What the researchers found was that the chances of someone being rescued in Genovese situations or indeed in more mundane situations like the one I faced this weekend, is inversely proportional to the number of bystanders- i.e. the more people watching the less chance of intervention. The explanation is that people’s sense that they need to do something, even in situations of peril, decreases with more people because we take our social cues from the inactivity of others.

Responsibility is diffused and as Darley and Latane concluded: There is peril, not safety, in numbers. Now, I’m no hero but I am familiar with the bystander effect which makes it more likely that I will intervene and also makes me a bad subject from which to draw a more general conclusion.

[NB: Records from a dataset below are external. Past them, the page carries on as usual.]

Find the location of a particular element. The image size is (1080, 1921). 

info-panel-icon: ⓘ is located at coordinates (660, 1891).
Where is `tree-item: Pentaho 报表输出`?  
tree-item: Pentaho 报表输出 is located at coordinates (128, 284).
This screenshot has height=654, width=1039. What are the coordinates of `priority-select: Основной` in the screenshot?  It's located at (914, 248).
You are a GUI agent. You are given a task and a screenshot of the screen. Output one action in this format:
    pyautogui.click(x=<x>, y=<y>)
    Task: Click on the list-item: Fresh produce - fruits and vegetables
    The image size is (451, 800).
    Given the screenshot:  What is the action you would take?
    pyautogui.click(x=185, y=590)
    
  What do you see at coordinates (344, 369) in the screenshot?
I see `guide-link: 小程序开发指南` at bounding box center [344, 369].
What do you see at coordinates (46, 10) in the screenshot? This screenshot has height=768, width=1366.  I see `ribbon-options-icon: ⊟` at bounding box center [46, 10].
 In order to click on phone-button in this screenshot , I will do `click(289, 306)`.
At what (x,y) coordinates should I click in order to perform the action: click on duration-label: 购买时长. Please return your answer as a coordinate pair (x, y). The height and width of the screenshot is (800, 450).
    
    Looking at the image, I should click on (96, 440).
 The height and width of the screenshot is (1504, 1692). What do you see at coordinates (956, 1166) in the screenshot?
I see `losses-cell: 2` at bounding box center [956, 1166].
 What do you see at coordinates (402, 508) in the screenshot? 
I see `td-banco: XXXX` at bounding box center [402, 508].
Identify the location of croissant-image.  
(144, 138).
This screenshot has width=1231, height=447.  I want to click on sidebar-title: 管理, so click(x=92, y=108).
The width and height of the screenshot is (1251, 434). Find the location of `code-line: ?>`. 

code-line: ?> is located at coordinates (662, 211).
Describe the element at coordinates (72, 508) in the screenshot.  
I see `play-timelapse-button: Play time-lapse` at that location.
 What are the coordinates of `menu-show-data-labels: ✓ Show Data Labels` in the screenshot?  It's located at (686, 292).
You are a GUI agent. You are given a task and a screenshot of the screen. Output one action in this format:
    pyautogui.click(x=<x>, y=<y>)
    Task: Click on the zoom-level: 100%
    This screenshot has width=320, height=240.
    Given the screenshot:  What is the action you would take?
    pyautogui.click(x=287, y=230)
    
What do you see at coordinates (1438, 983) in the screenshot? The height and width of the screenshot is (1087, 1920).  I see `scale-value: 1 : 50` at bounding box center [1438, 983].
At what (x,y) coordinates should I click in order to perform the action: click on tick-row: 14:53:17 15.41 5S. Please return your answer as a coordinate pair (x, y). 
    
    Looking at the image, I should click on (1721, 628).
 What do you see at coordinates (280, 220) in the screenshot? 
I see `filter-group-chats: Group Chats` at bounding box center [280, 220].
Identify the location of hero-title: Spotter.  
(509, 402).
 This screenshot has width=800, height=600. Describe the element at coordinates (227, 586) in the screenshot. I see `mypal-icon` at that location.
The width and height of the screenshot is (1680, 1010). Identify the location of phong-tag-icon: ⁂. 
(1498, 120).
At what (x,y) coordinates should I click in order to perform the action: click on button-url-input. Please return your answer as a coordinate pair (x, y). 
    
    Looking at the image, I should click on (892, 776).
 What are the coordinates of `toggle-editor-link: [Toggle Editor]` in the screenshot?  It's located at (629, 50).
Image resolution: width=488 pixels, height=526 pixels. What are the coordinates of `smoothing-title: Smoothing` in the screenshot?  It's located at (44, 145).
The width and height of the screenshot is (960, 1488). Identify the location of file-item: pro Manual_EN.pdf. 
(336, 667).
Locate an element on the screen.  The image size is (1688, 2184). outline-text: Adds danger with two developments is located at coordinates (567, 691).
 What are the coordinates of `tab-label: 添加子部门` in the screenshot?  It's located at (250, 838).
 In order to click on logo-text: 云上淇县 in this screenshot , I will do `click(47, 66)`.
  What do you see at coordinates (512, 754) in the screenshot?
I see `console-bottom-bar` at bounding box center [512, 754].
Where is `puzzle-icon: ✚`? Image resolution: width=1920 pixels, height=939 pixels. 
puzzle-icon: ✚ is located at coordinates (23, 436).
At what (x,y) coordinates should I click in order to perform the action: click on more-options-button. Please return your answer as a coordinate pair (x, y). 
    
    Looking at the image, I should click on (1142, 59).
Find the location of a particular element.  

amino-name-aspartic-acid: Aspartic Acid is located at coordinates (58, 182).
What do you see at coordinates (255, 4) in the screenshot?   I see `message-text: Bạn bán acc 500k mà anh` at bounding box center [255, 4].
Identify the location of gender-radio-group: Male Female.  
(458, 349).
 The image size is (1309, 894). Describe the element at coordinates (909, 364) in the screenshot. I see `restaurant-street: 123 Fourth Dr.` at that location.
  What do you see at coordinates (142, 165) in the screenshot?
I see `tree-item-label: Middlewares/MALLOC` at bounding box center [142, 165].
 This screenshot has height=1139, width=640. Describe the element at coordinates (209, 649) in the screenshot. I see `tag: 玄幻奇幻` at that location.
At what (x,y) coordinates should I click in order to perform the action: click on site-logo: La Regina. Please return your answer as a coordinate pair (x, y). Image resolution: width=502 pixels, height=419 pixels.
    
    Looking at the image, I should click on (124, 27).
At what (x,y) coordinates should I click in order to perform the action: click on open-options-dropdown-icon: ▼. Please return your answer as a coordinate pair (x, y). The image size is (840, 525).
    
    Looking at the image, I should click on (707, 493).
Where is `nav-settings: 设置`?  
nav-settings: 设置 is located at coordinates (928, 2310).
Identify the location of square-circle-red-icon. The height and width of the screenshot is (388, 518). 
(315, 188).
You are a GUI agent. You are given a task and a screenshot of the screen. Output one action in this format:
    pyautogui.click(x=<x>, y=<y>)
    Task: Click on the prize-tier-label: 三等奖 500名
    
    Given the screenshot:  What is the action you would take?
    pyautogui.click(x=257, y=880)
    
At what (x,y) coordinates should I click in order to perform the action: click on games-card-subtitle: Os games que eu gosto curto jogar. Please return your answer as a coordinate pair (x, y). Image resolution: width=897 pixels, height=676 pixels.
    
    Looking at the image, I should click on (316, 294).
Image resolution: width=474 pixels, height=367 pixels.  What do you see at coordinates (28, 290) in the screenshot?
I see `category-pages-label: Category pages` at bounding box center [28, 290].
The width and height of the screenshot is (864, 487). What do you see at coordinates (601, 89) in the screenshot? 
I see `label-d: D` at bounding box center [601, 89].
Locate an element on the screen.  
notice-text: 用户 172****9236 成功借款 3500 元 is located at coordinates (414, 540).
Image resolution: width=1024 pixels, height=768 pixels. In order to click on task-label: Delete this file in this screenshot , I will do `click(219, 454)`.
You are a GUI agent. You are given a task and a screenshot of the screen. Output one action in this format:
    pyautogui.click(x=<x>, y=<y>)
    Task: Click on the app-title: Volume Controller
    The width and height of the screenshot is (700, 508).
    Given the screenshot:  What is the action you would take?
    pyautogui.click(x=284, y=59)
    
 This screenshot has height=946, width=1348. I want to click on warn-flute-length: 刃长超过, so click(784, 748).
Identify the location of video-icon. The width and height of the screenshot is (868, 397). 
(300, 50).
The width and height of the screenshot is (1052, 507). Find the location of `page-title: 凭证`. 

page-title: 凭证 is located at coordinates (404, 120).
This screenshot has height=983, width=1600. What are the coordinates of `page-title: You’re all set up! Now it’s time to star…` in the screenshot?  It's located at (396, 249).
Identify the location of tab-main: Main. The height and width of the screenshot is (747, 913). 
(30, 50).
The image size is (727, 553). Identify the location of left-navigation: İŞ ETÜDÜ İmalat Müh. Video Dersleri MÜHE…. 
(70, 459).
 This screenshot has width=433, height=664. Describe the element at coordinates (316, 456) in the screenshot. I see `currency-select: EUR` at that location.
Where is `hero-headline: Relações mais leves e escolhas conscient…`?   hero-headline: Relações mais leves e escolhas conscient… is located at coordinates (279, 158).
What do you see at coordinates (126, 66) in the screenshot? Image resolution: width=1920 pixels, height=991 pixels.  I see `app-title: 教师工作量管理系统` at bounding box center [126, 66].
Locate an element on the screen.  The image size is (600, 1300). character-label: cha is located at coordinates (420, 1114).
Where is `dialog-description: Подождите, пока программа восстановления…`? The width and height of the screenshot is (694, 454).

There is also a second, less-well understood phenomenon, that might suggest why a Westerner would enforce a rule or law in China whereas Chinese would ignore petty violations.

We are all subject to powerful situational factors that largely control our behaviors. Americans are no different than Chinese in wishing to fit in, i.e. not stand out, even though Westerners give lip service to individuality. In a situation that calls for an intervention, the more powerful situational command is to do nothing so as not to draw attention to oneself.

However, Westerners in China stand out anyway. We therefore don’t experience that “fit in” commandment the same way a Chinese person does. That may make it easier for Westerners in China to yell at someone going the wrong way down a one-way street or intervene in a fight.

Finally, next week I will be in San Francisco meeting with Dr. Phil Zimbardo, America’s most famous scientific psychologist. Zimbardo is best-known for conducting the Stanford Prison Experiment in the early 1970s where he demonstrated how powerful situational forces could cause normal boys to act abhorrently.

Zimbardo’s current research focuses on advancing everyday heroism by ordinary people. I’m pretty sure he’ll have some ideas about ways to develop a stronger sense of our civic duties in China too.

Patrick Mattimore is a fellow at the Institute for Analytic Journalism, a former high school psychology teacher, and an adjunct instructor of law at Tsinghua/Temple Law School LLM Program in Beijing. The views expressed here do not necessarily reflect those of the China Daily website.